■ **Problem to solve**:
Using the records that follow, copy every line containing the word "computer".

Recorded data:
—————

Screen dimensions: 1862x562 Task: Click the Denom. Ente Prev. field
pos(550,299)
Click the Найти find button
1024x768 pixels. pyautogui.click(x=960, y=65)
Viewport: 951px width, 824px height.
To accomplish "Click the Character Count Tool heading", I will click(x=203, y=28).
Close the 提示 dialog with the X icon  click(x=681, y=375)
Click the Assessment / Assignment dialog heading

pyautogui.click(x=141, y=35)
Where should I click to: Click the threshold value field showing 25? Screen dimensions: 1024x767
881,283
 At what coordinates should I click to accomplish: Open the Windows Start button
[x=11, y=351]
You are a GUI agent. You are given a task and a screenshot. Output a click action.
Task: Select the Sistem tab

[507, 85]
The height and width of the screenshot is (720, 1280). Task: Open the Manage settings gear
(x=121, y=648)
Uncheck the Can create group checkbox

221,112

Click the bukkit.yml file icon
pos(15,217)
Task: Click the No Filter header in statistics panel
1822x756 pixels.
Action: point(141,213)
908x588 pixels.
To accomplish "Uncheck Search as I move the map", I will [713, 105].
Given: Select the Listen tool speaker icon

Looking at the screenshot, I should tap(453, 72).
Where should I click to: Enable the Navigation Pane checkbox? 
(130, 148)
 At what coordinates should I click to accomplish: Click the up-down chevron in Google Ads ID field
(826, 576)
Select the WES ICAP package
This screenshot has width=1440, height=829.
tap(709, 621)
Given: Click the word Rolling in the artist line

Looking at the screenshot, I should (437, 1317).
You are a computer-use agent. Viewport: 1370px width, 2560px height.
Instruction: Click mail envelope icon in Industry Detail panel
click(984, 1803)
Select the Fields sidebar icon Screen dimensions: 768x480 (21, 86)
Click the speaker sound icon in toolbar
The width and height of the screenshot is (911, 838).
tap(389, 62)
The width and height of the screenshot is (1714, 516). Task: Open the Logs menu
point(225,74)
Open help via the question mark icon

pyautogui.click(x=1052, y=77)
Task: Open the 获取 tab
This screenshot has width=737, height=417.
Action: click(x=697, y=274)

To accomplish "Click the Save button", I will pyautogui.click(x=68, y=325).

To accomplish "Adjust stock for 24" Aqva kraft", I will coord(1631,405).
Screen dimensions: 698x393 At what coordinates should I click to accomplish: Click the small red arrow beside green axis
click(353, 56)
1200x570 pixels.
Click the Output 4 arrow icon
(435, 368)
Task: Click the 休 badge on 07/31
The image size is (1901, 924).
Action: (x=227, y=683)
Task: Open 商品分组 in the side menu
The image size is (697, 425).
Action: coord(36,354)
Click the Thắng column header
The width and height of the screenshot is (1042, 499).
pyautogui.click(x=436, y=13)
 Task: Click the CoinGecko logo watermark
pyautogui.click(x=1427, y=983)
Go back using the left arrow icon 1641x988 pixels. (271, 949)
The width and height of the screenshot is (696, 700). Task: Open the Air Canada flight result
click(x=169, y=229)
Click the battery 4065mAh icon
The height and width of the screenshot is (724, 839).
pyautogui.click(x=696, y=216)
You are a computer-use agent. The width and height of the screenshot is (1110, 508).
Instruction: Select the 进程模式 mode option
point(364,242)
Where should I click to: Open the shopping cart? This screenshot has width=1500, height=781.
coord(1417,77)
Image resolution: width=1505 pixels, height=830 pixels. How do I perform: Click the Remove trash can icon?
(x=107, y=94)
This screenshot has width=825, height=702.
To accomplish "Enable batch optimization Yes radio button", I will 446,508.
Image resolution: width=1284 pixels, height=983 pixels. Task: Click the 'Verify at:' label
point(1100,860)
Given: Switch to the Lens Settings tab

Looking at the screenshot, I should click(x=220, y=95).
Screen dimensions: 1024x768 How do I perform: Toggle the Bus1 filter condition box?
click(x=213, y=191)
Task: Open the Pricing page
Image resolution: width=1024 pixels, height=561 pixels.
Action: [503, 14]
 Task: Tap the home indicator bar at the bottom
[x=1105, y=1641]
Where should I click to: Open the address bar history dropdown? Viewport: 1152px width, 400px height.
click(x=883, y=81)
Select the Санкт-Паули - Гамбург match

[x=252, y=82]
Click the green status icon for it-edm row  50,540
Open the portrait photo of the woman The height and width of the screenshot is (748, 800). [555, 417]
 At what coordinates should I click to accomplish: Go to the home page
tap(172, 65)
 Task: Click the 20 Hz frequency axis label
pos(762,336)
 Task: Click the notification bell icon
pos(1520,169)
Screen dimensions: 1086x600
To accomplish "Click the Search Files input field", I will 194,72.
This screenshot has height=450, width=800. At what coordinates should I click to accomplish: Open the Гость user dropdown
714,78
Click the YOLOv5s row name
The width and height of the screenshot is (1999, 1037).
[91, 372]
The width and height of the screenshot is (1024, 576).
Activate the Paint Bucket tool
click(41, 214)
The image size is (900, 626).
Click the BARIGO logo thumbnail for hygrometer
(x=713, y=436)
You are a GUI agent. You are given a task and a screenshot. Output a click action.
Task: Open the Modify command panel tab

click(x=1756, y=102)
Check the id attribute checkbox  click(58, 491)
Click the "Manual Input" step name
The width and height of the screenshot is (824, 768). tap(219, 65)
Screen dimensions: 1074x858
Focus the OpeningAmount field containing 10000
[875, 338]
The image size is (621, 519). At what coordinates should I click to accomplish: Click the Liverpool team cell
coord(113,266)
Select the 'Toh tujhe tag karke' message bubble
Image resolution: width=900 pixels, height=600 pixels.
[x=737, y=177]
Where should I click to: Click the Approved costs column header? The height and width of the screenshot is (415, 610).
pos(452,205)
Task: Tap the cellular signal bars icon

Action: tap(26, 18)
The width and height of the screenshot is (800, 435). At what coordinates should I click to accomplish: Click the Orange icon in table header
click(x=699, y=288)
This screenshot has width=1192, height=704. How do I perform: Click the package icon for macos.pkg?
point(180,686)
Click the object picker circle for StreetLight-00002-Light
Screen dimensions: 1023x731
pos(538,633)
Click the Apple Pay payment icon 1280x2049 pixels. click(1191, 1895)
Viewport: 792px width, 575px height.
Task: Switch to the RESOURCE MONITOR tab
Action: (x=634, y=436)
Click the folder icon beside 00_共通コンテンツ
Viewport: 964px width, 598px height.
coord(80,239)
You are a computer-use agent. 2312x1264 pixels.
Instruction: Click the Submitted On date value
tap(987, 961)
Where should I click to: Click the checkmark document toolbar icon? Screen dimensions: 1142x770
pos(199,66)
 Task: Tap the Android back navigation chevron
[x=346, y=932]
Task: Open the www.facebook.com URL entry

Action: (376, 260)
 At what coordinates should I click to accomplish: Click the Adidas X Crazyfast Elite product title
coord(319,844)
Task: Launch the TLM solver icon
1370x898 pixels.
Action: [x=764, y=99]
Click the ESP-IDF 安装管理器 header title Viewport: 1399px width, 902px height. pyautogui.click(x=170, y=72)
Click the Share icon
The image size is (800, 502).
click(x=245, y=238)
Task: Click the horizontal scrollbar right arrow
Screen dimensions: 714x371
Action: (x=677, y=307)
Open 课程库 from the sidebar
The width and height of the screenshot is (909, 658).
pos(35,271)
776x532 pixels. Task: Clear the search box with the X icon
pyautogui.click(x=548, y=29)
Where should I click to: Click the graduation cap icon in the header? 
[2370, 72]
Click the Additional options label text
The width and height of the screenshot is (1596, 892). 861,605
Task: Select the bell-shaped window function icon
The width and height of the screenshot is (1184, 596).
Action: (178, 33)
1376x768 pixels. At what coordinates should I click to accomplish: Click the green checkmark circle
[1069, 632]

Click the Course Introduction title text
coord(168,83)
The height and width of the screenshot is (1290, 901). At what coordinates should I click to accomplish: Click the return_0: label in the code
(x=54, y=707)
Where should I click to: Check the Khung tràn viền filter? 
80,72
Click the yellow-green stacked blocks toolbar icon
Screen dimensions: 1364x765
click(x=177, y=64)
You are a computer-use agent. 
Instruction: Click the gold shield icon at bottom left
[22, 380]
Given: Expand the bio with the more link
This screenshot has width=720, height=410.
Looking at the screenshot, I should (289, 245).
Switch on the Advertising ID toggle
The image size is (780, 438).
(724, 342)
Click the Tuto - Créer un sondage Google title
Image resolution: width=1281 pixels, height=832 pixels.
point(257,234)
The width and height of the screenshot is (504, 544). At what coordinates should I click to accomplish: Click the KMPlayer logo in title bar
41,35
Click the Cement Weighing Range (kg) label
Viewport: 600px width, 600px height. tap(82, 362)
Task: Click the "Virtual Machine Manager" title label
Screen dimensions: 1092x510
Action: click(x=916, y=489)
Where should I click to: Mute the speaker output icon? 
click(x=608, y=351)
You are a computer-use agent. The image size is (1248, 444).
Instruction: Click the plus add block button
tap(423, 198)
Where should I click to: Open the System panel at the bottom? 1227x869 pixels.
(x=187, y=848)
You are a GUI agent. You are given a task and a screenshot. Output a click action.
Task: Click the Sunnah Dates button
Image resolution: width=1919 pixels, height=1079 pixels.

—————

■ **Response to the task**:
You are a computer-use agent. Viewport: 1370px width, 2560px height.
You are a computer-use agent. The width and height of the screenshot is (1110, 508).
You are a computer-use agent. 2312x1264 pixels.
You are a computer-use agent. 
You are a computer-use agent. The image size is (1248, 444).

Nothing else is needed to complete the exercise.